# Visual Basic > Visual Basic FAQs >  Database - Why doesn't my Data Control reload data when I set the RecordSource?

## si_the_geek

It is natural to assume that the data for a Data Control will re-load and populate your controls when you change the RecordSource, however this is not the case.

In addition to setting the RecordSource you also need to tell the Data Control to reload the data, and you may need to tell your controls to update themselves to show the new data too.
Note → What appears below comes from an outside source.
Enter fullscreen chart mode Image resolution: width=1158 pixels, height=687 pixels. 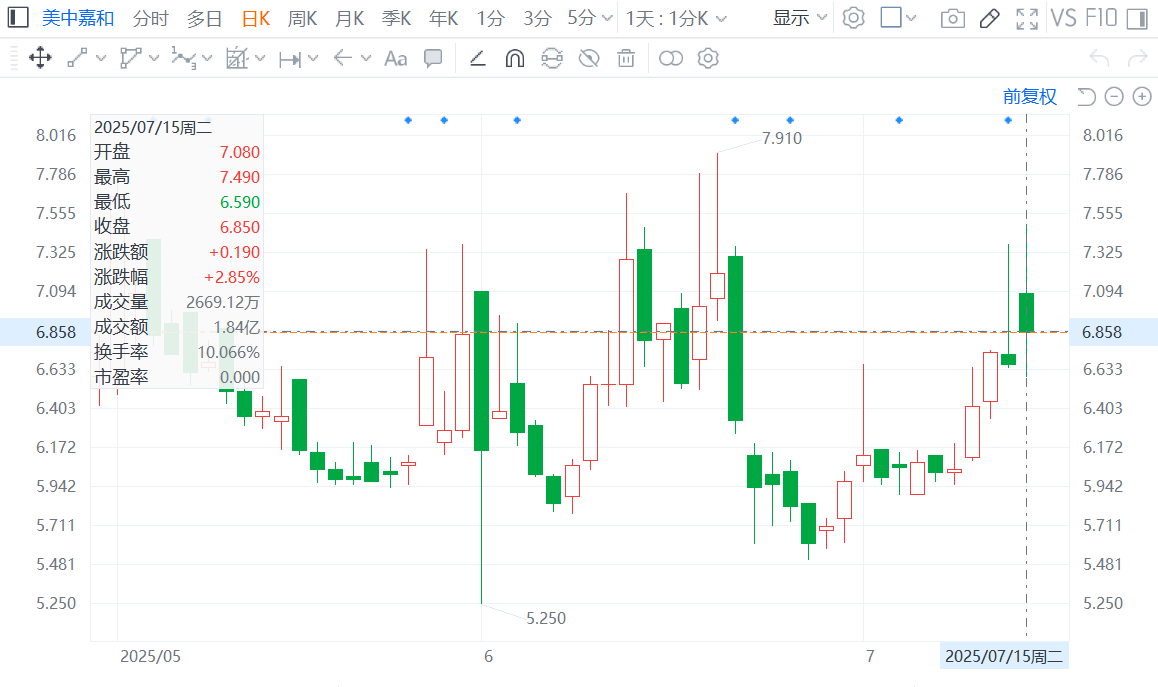coord(1026,18)
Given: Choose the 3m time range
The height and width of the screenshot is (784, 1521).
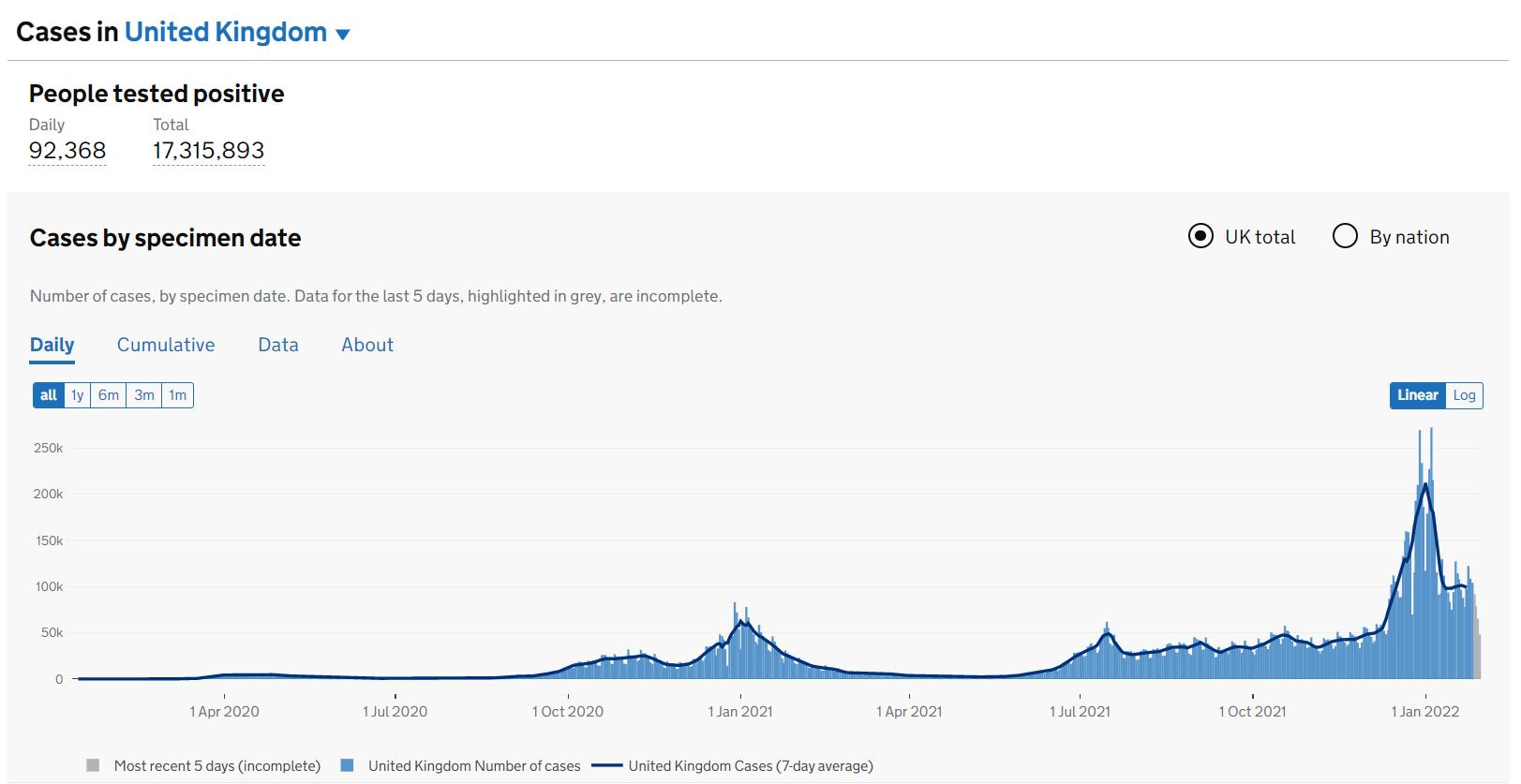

This is how you can tell the Data Control to reload data like this:

VB Code:
'(change ADODC1 to the name of your data control)
ADODC1.RecordSource = "..(your recordsource text here).."
ADODC1.Recordset.Requery
ADODC1.Refresh

If you are showing the data in controls (textbox/grid/etc) that do not update after using the above code, you will need to refresh them too, like this:

VB Code:
ControlName.Refresh

----------


## dee-u

One important thing to remember when using the ADO Data Control, if at design-time you set its CommandType to 2 (adCmdTable) you cannot change its Recordsource at run-time using "SELECT * FROM TableName", it will generate an error, a workaround for this is to set its CommandType to 1 (adCmdText) at design-time.

And to refresh a DataGrid which is normally associated with the ADO Data Control try using its Rebind method.

----------


## si_the_geek

A similar issue..  if you are using a DataGrid connected to a DataEnvironment then a Refresh or Rebind does not seem to update the grid.

The solution in this case is to re-set the datasource, eg:

VB Code:
Set DataGrid1.DataSource = DataEnvironment1

----------